The trouble with many employes is that their minds are filled with outside matters of a frivolous nature.

In every large city there are thousands of dude employes, the kind who wear high collars, the kind who spend all their salary for clothes.

The dude employe stands in his own light. He wears a higher priced tie than the boss; he is immaculately neat; he looks like a fashion plate, but at the same time his tailor bill is not paid, he is owing money right and left. He spends his evenings in the cafes, and at odd moments during the day he dodges out to look over the racing form and smoke a cigaret. This dude employe sits up late at night. He spends his salary, and more too, in the gay life. He is tired next morning when he comes down.

The dude employe who wears a high collar is not the one that knuckles down to hard work. Perspiration and high collars do not go well together. The dude employe does not like perspiration, so he sees to it that he does not exert himself enough to perspire.

Employes should remember that very truthful axiom: "The employe who never does more than he is paid for is never paid for more than he does."

The employe should remember that the boss takes large chances in hiring help, for there is not one employe out of ten that is a good investment. The employes should remember that it is necessary for the boss to make a good margin of profit on each employe, else he could not maintain his business.

Every employe who studies how much he can do is a help to an employer. Every employe who sees how little he can do is a hold-back to the institution.

Employes should remember that prosperity goes in cycles, that it is but three generations from shirt sleeve to shirt sleeve.

Over ninety per cent. of the bosses today started in and worked their way up from the ground. The young man who inherits a partnership in his father's business really has a handicap on him, and is not as likely to succeed as an employe who starts in at the bottom of the ladder.

Employes should remember that responsibilities only come to those whose shoulders are broad enough to bear them, and when additional responsibility comes to an employe that employe should look upon the responsibility as a distinct advantage to him, for it gives him an opportunity to show the stuff he is made of.

Laxity

When young men start in business their thoughts are all prospective. They look forward to the time when they will attain success. They work hard. They put enthusiasm and long hours into their business. As years pass they attain success and cash in this world's goods. They buy beautiful homes and surround themselves with luxury. They indulge in high living. They have country places. They take things easy. They sit back in their chairs and imagine their business will go on forever because they are so well established.

The hard worker is entitled to slacken up a little as success comes to him, but the moment his energies commence to wane, he should see to it that he gets the right sort of young material in the institution to keep up the enthusiasm and hard work which he himself has had.

In the very nature of things it is impossible for a man to keep up his youthful pace in his mature age, for, as we have frequently observed, you can't go fast far.

■ **Task set**:
[1] In the passage about employes and bosses, list every sentence in the paragraph beginning "When young men start in business" that opens with the word "They".
[2] Please resume the passage about employes and bosses, picking up right after its final sentence.

■ **Records provided**:

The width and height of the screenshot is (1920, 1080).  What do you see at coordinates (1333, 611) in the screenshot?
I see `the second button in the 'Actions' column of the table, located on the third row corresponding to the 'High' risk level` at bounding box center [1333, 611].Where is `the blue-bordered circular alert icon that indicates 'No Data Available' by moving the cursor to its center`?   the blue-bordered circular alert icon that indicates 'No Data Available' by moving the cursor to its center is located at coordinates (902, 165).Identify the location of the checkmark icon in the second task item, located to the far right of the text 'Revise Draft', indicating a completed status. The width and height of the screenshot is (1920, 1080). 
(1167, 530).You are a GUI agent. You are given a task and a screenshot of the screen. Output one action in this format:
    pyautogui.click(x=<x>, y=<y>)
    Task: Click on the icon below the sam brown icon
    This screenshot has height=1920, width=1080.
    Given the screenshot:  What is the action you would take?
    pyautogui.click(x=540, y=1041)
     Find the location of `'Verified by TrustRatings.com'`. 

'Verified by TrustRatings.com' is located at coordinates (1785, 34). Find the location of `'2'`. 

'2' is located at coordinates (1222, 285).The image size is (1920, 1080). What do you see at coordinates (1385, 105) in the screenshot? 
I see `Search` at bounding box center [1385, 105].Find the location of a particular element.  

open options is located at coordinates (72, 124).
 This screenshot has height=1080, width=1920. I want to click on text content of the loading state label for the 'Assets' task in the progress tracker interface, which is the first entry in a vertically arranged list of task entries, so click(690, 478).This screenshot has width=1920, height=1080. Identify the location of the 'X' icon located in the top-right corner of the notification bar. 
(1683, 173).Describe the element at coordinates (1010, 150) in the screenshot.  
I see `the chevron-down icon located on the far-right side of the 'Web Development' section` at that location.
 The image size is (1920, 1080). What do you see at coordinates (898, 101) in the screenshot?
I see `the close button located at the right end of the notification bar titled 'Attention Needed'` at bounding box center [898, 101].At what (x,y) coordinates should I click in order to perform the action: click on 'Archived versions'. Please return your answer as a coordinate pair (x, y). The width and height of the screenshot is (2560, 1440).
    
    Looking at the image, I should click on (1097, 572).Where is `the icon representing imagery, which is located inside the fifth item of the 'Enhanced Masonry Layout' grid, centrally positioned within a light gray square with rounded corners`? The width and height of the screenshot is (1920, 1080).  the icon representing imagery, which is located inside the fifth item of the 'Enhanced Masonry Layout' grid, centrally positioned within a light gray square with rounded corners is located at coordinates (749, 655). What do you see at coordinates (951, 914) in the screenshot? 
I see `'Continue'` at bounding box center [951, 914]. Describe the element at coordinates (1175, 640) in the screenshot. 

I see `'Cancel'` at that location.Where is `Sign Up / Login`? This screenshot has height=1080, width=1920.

■ **Response list**:
[1]
1. They look forward to the time when they will attain success.
2. They work hard.
3. They put enthusiasm and long hours into their business.
4. They buy beautiful homes and surround themselves with luxury.
5. They indulge in high living.
6. They have country places.
7. They take things easy.
8. They sit back in their chairs and imagine their business will go on forever because they are so well established.

[2]
One of the principal elements in Marshall Field's success was that he got enthusiastic, hard workers around him. The moment he saw signs of laxity in any of these individuals, he let them out and got new material.

Laxity means loss of power, and with loss of power the machine does not do as good work.

Laxity in business is a waste.

Enthusiasm

In these days of keen competition and wonderful activity it is necessary for the business man to have enthusiasm. If he lacks in this, his business will be at a stand-still, while his enthusiastic competitor goes forward.

Enthusiasm should not be carried to an extreme any more than any other good thing should be carried to an extreme, but at that it is better to be over-enthusiastic than not enthusiastic enough. No one can be truly enthusiastic who does not believe in his business. Enthusiasm is a form of advertising. It shows the people you deal with that there is something going on and that you believe in your own medicine.

Catching Up

Nearly every one in this business world seems to be engaged in the occupation of "catching up." Nearly everyone is a little behind in the matter of finances.

As soon as one gets across the stream and is on dry land and has his bills all paid, then he takes on new responsibilities and goes deeper in debt.

It is a very hard game, this catching up. The game of existence is very easy to play when you are caught up.

We have tramped through the forests of the great West, and we have invariably found that the pace-makers or leaders are the least tired at night, while the followers or those who are behind trying to catch up, are the ones who are most fatigued.

Some people are habitually behind "with their hauling," as the Missourians say. No matter how their salaries may increase they are proportionately behind with their hauling all the time. When an employe gets $50.00 a month he is owing $75.00, he is working hard at the catching-up game all the time. He figures that if he only got $75.00 a month, he could apply the $25.00 extra and could catch up in three months. The theory is all right but the practice is not, for when this individual gets $75.00 a month, instead of applying that $25.00 extra to catching up, he finds that he wants better neckties and better underwear, and makes greater expenditures all along the line, so instead of wiping out that $75.00 debt he had when earning $50.00 a month, he finds himself $150.00 in debt on his $75.00 salary.

This catching up has a bad influence. It worries the individual; he does not do his best work.

When you have all your bills paid and a surplus of $500 in the bank, your head is higher, your chest is broader, your backbone stiffer, and you have a confidence that helps you take on greater responsibilities.

To be in debt is to be under obligations to your friends, and it kills off those strong qualities which you naturally possess but which warp when you are catching up. The man who is catching up cringes instead of standing erect, he is suppliant instead of dominant. He is disturbed by little things, and in the meantime the catching up process is tearing down his nervous system.

Get caught up with your hauling. Whatever your income is, save a percentage of it. Do not mistake us in thinking that we are preaching the old sermon of the savings bank, which is, save your pennies and the dollars will take care of themselves, for our friend Grizzly Pete of Frozen Dog, Idaho, says: "Save your pennies, the dollars will be blown in by your heirs."

No man gets rich through mere saving, but it is the training the man gets in saving the pennies that gives him a good idea of values of things and shows him the importance of having a reserve.

If the boss is extravagant in little things, the employe multiplies the extravagance.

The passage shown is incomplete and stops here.